Wednesday, July 27, 2011

Linux, OSX Lion, AFP, and Time Machine

I wanted to setup native Apple Filling Protocol (AFP) support on my Linux box so I could host general file data and also act as a Time Machine target.  There are quite a few good posts out there such as the ones found here and here but I was still having some trouble so I thought I would post some tips.

In order to do a quick test, I used Finder, selected Go from the menu bar and then Connect to Server...  In the Server address, I entered afp:// which presented me with a simplistic error message.
The problem is Apple decided to drop support for DHCAST128 in favour of DHX2.  Unfortunately I couldn't find a prebuilt package for OpenSuSE with DHX2 compiled so I had to do it myself.  The process is relatively simple in itself, grab a copy of 2.2 beta4 from sourceforge, unpack it and run configure.  Assuming you have the basic requirements this should complete and present you with a summary.

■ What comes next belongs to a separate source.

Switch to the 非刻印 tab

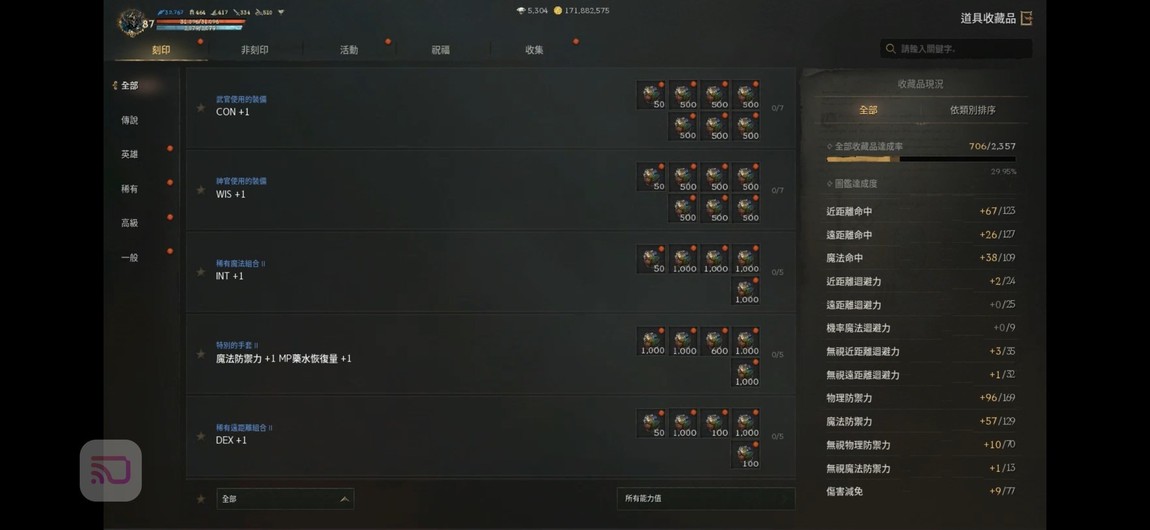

Originally I was missing a few options.  DHX2 didn't show up, and ACL support didn't work no matter what the configure options said.  Without ACL support, your AFP server will work fine, but Time Machine will error out with the following message:

 

The problem was pretty simple in the end; missing dependencies.  While compiling you will run into several errors.  Here they are with the packages required to get by them:
configure: error: Zeroconf installation not found
# zypper in libavahi-devel-0.6.28-7.10.1.x86_64

checking whether to enable the TCP wrappers... configure: error: libwrap not found
# zypper in tcpd-devel-7.6-866.1.x86_64

Make sure you have the required Berkeley DB libraries AND headers installed.
# zypper in berkeleydb-3.3.75-10.1.noarch
# zypper in libdb-4_8-devel-4.8.30-2.4.x86_64

You will also need a few development libraries that won't give errors but without them, you will have missing features, like DHX2 and ACL support:
# zypper in libopenssl-devel-1.0.0c-18.19.2.x86_64
# zypper in libgcrypt-devel-1.4.6-3.1.x86_64
# zypper in libacl-devel-2.2.48-12.1.x86_64

Install them using zypper as shown above or with Yast along with any dependent packages, re-run configure, and the required features should show up.  Once you are done that, run make and then make install. Here's the summary you should have:
# ./configure --enable-suse --enable-zeroconf --enable-tcp-wrappers --enable-acl-support --disable-cups
    UAMS:
         DHX2    ( SHADOW)
         passwd  ( SHADOW)
         guest
    Options:
         DDP (AppleTalk) support: no
         CUPS support:            no
         SLP support:             no
         Zeroconf support:        yes
         tcp wrapper support:     yes
         quota support:           yes
         admin group support:     yes
         valid shell check:       yes
         cracklib support:        no
         dropbox kludge:          no
         force volume uid/gid:    no
         Apple 2 boot support:    no
         ACL support:             yes
You can then run netatalk with the defaults although I made a couple of custom entries in /usr/local/etc/netatalk/AppleVolumes.default as follows:
# tail AppleVolumes.default
~/ "$u" allow:*user cnidscheme:dbd options:usedots,upriv
~/TimeMachine "$u Backup" allow:*user cnidscheme:dbd options:usedots,upriv,tm
This will automatically share out a home directories for those users specified after allow: and will give you a Time Machine target to backup to.  The last step is to create a sparse file for Time Machine to use.  I took this from Steffen L. Norgren's blog, so all the credit goes to him.
# hdiutil create -size 512g -fs HFS+J -volname "Time Machine" `grep -A1 LocalHostName /Library/Preferences/SystemConfiguration/preferences.plist | tail -n1 | awk 'BEGIN { FS = "|" } ; { print $2 }'`_`ifconfig en0 | grep ether | awk 'BEGIN { FS = ":" } ; {print $1$2$3$4$5$6}' | awk {'print $2'}`.sparsebundle
# defaults write com.apple.systempreferences TMShowUnsupportedNetworkVolumes 1
Launch Time Machine, select your Linux server and new backup volume as a target and you should be good to go.